Feeling a bit confused I followed him along with about half a dozen others and they told me that at the front of one of the queues the card machine had gone wrong so he was taking us elsewhere to pay.
He took us to the front of another queue, and told us to pay. Family at the front of the queue started having a huge strop because "we're at the front, how dare you jump in" despite the official trying to explain.
Eventually the official snapped and said to us "just follow me".
Where he took us through the gate for free.
As we walked through the gate, the announcement came over the tannoy that the venue was full and no one else would be let in.
Now when I related this to my family I was told:
"Why did you ask/believe the cyclist? He could have told you anything?"
"Why did you go down a little road? That could have been dangerous."
"It was silly to sit by the fence and look in. My dc would have hated that."
"You shouldn't have gone with the official. You didn't know what his intent was..."
And then they all said in chorus "you're always sooooo lucky. It's not fair."
But it wasn't just luck. They wouldn't have got in because they'd not have done what I had did. They'd probably not have spoken to the cyclist, but even if they had, they'd probably not have done the other things.
There was luck: that the cyclist was there, knew a shortcut and definitely luck in being in the right place for the official. But I wasn't passive in it.
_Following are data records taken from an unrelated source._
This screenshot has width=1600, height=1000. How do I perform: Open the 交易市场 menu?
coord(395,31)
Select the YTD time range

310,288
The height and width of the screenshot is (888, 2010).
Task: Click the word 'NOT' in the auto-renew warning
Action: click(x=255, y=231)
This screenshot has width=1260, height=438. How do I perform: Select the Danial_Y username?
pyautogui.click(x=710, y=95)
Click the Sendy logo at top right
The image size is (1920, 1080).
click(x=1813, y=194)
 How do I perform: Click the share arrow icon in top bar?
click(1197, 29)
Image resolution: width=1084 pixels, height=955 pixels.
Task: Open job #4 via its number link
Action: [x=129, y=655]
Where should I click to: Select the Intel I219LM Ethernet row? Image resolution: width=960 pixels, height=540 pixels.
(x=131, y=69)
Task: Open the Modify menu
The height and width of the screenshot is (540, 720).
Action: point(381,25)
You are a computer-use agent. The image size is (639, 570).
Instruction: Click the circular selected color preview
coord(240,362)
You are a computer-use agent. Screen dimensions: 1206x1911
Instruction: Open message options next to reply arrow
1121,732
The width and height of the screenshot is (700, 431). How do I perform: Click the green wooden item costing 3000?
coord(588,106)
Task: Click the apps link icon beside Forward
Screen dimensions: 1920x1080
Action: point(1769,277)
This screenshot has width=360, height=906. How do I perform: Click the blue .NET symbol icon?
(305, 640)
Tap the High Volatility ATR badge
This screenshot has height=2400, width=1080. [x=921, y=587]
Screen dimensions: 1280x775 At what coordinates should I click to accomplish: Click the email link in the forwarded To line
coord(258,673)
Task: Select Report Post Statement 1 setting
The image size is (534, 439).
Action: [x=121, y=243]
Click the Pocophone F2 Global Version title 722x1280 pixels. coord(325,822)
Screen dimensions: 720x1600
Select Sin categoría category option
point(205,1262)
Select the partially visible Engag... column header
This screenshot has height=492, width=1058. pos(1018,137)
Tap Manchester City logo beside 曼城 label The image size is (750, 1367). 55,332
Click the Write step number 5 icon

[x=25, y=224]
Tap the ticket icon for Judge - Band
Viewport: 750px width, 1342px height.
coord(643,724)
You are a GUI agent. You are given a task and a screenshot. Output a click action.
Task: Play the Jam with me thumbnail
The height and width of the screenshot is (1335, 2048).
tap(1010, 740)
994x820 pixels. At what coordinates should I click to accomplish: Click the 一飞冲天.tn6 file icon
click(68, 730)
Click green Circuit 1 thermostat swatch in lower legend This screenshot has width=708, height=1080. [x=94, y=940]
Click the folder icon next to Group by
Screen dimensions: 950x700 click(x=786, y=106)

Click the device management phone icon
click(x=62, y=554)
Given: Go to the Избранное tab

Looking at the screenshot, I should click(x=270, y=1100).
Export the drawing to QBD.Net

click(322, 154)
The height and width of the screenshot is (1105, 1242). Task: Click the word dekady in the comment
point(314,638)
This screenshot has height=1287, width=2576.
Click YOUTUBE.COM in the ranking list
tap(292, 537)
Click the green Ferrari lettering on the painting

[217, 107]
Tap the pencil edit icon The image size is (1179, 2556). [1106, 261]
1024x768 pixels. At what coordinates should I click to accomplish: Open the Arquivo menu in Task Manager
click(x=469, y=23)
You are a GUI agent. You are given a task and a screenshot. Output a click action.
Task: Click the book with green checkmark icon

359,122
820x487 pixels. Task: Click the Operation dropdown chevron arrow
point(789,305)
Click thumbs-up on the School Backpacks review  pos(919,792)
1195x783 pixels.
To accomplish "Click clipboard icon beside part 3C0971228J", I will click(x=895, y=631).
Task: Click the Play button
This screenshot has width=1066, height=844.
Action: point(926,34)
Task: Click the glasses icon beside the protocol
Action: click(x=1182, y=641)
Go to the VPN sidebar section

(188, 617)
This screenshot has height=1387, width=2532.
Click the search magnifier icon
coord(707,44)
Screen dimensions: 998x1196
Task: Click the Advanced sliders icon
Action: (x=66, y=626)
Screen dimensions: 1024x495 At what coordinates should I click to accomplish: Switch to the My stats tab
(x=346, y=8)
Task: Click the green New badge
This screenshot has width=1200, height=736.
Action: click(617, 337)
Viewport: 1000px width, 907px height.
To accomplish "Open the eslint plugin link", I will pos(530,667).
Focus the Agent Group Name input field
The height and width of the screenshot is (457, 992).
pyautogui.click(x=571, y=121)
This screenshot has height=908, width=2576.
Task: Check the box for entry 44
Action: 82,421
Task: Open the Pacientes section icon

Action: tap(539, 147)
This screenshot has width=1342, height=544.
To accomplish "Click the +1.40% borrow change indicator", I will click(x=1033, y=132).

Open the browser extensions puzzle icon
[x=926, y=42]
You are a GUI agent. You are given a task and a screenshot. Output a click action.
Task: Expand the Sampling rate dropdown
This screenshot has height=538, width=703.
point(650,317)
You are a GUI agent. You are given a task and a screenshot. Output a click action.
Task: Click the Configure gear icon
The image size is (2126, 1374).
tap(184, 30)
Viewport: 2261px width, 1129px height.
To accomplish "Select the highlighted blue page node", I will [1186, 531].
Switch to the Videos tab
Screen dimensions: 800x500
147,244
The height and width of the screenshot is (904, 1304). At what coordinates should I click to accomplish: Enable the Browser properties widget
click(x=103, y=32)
And it's partially how you talk about it. If we hadn't got in, I wouldn't have talked about it. Whereas my siblings would have told about the terrible day they'd had where they'd queued and not got in and how bad-tempered everyone was etc.
I tend not to talk about things that go wrong.
I have had bad luck, but on the whole people don't know about that. I've been severely depressed, and other things that most people don't know about me, and some that they don't know how badly they effected me.
One of the most cheerful people I knew was born with a heart condition, not expected to survive until school age. He died in his early 20s, but he could tell as story of being blue-lighted to hospital and hearing a nurse say "I don't think he'll survive this one" in a way that put everyone in stitches. He could make a dentist appointment sound like the luckiest thing that had ever happened to anyone.
It can be as much about the telling as the situation.